Plans approved for 5G masts on South Shields social club, despite health concerns raised by neighbours
Plans have been approved for taller telephone masts on top of a South Shields social club, despite health concerns from nearby residents.
South Tyneside Council Planning Committee at their latest meeting heard proposals to remove and replace 6.1 metre high support poles on the roof of Whiteleas Social Club in Oswald Street with 8.1 metre poles.
The plans, from Comerstone, stated existing antennas and transmission dishes would be relocated to the new poles, and further equipment installed to introduce 5G coverage to the Whiteleas area.
Speaking at the meeting, Vicky Parsons, from planning agent Clarke Telecom, said the move is part of a wider push from Telefonica UK Ltd, to upgrade a number of their sites.
This will also provide improved 2G, 3G and 4G coverage for the area, including for Vodafone customers.
Four objections were submitted by residents to the plans, raising concerns over the appearance of the scheme and potential associated health issues.
However councillors ultimately unanimously voted in favour of the development, noting national health guidance over the phone masts.
This was in line with council officer recommendations, who said the proposals would “not harm the character or appearance of this area to such a degree to warrant the refusal of this scheme”.
An Oswald Street resident, speaking at the planning committee meeting, said a number of residents living nearby to the masts had been diagnosed with cancer.
He said: “There are 11 instances of cancer within people who live within 70 metres of the Whiteleas club.
“We call upon the council to intervene and conduct urgent enquiries, around the health and wellbeing of those people living in close proximity to these masts.
“We have real people getting seriously ill and something is responsible for that illness.”
However council officers noted the developer has submitted a Declaration of Conformity with the International Commission on Non-Ionizing Radiation Protection (ICNIRP) Public Exposure Guidelines.

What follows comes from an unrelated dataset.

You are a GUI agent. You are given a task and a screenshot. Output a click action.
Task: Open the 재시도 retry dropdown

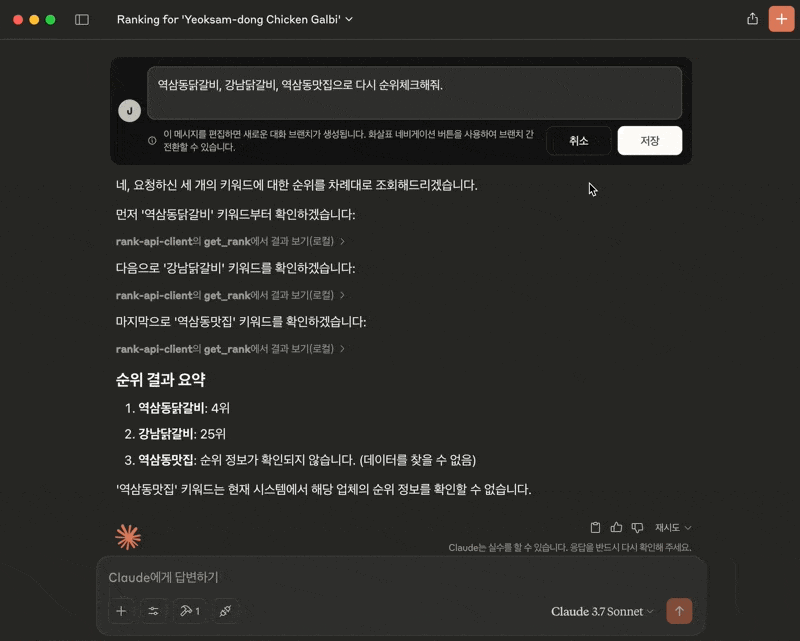(x=673, y=528)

This indicates the proposals would be in full compliance with the required guidelines, and National Planning Policy Framework notes local planning authorities should not differ from such regulations.
Cllr Doreen Purvis, planning committee chair, said: “I think it goes without saying that the sympathies of this committee are with all the people whose health issues you mentioned.
“However we are constrained in what we can and can’t do.”
Cllr Wilf Flynn urged everyone affected to contact Healthwatch South Tyneside if they wish to investigate the issue further.
Cllr Neil Maxwell added if the masts weren’t on top of the Whiteleas Social Club, they would still have to go somewhere else in the region.
Miss Parsons confirmed the proposals fully comply with local and national planning policy, and the applicant has submitted the required certificates and a “plethora of supporting documentation” in response to the health concerns.
She added the poles are also the minimum height needed for the development.
Council officers noted if councillors were to refuse the application on human health grounds “when they do not have the science behind it”, the proposals would likely be allowed on appeal, in line with national guidelines.